Task item: Would you transcribe only the lines from the one holding "Follow the Learn more link about devices" through the end of the material, exactly, without any pictures?

Supplied records:

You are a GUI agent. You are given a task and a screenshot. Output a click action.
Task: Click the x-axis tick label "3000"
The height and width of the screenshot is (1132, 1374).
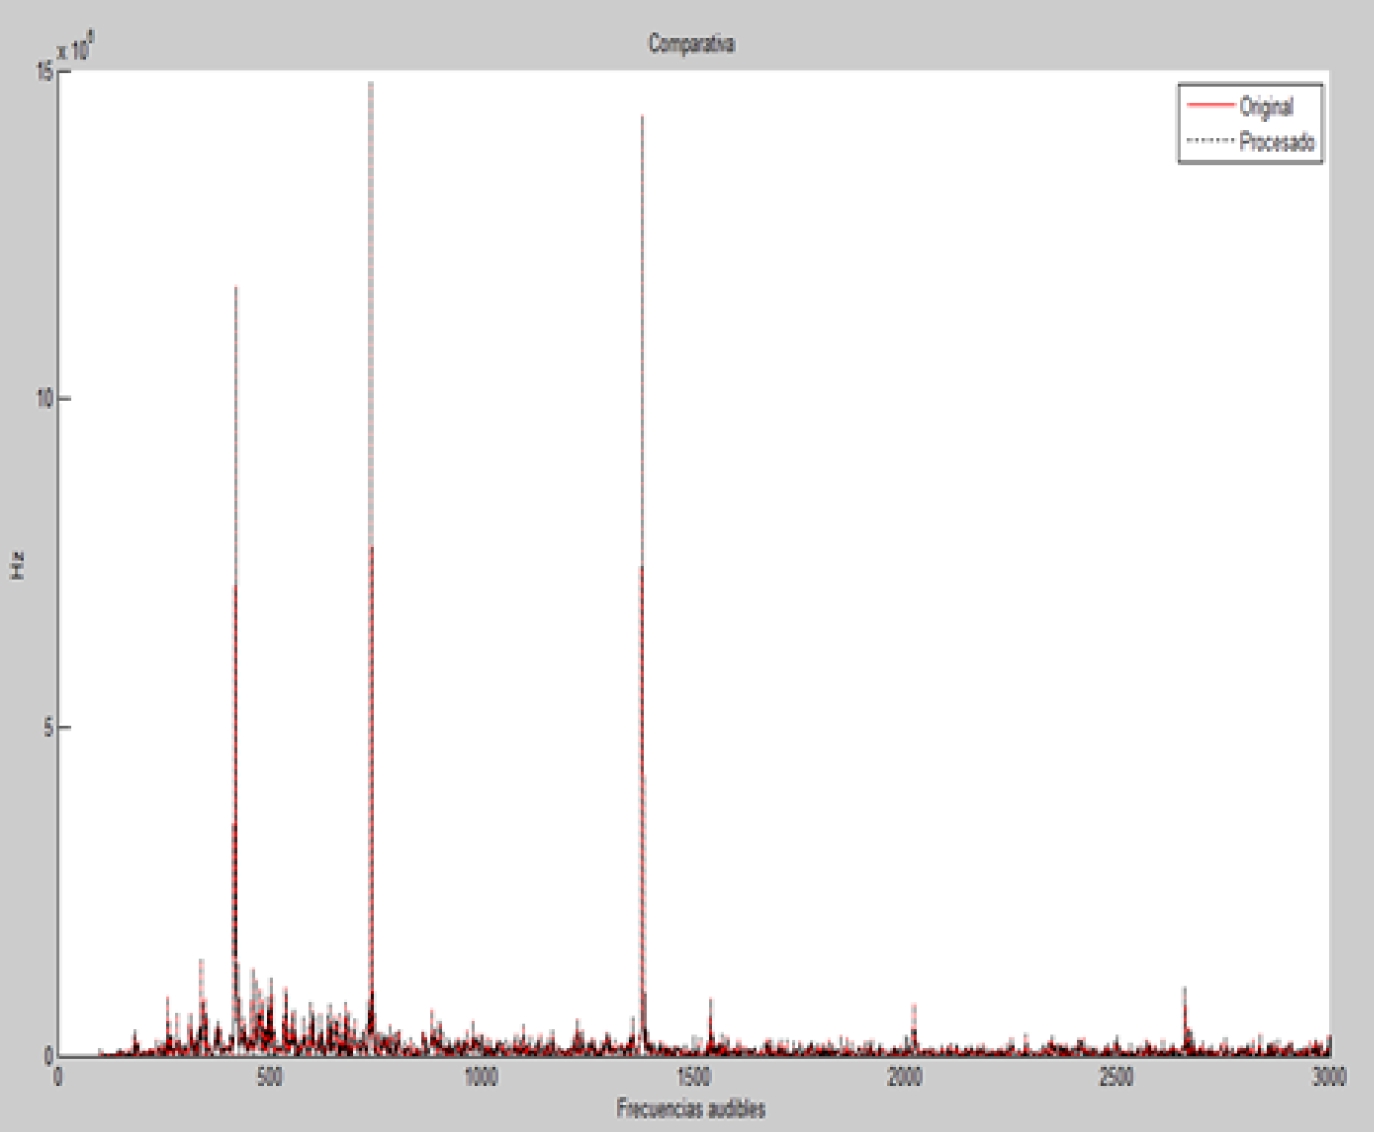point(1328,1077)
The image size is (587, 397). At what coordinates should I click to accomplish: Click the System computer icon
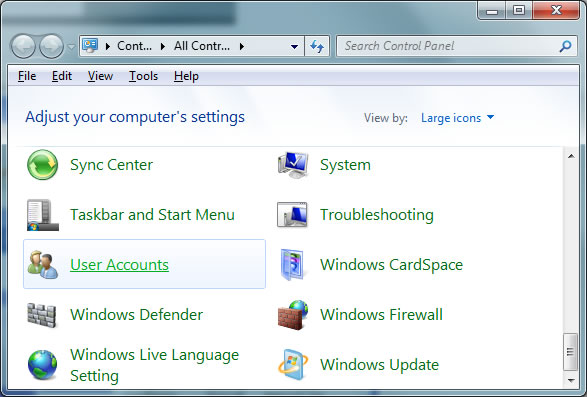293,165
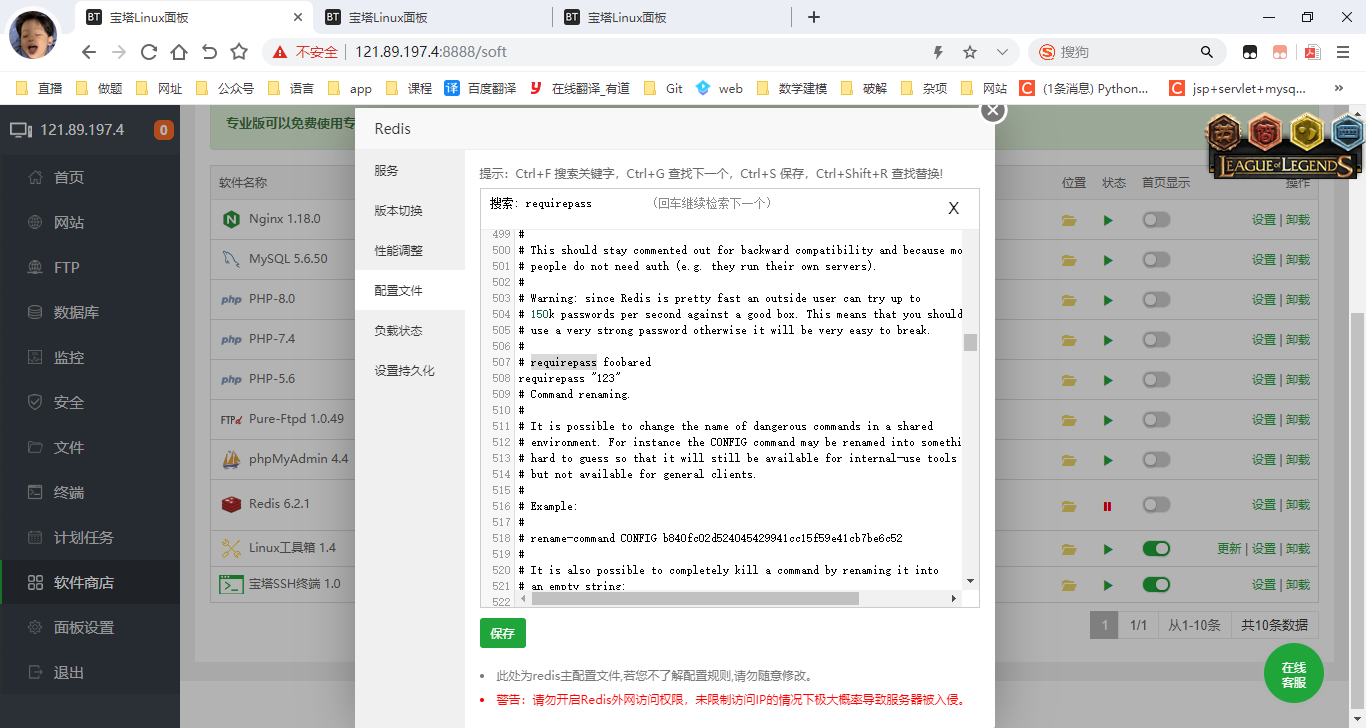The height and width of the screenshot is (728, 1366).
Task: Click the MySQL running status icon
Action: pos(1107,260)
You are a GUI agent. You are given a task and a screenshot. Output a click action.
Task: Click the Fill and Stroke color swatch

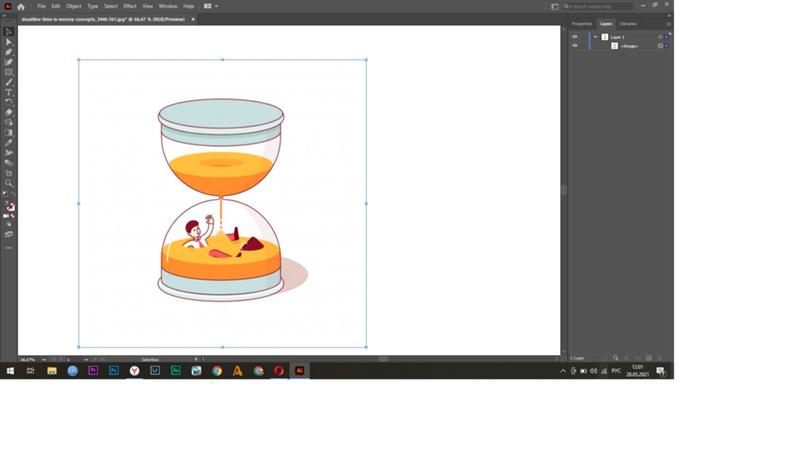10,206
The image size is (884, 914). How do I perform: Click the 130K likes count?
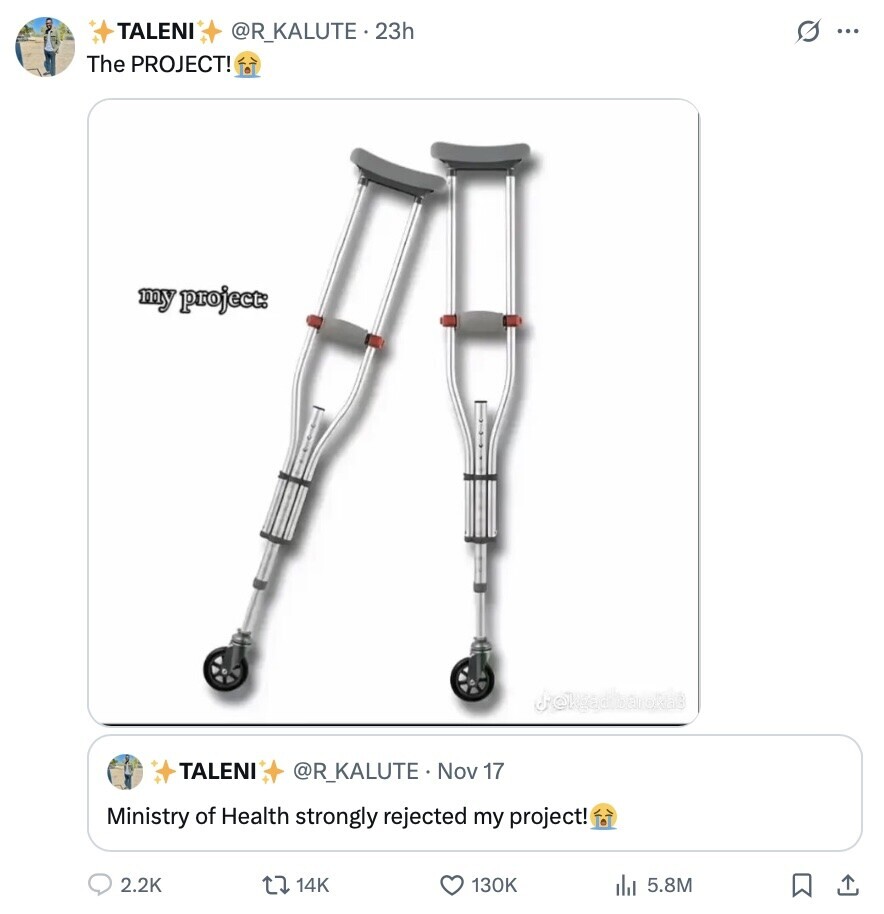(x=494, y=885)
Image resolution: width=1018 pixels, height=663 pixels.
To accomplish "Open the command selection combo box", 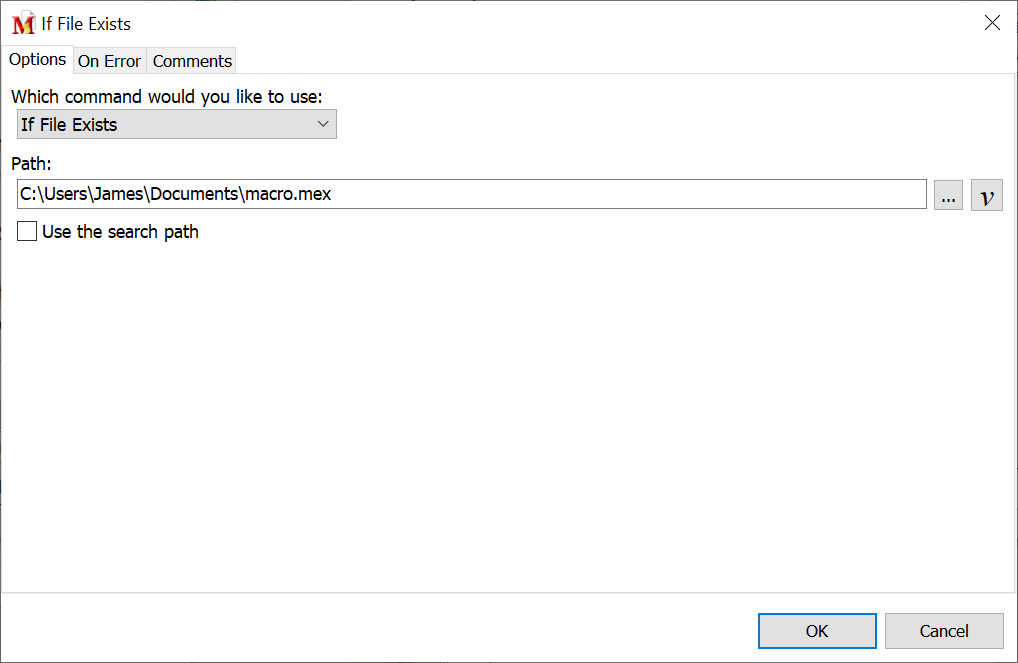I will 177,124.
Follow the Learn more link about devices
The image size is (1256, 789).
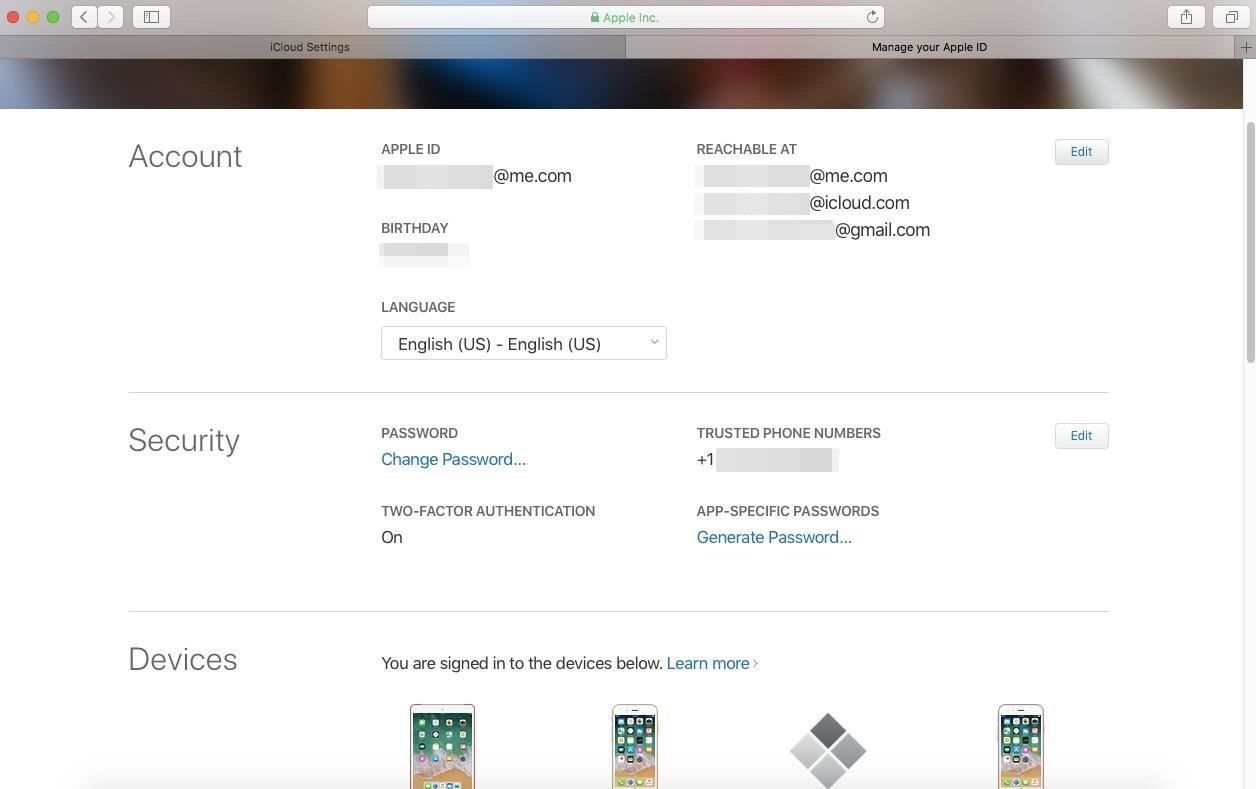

Exercise solution:
Follow the Learn more link about devices
The image size is (1256, 789).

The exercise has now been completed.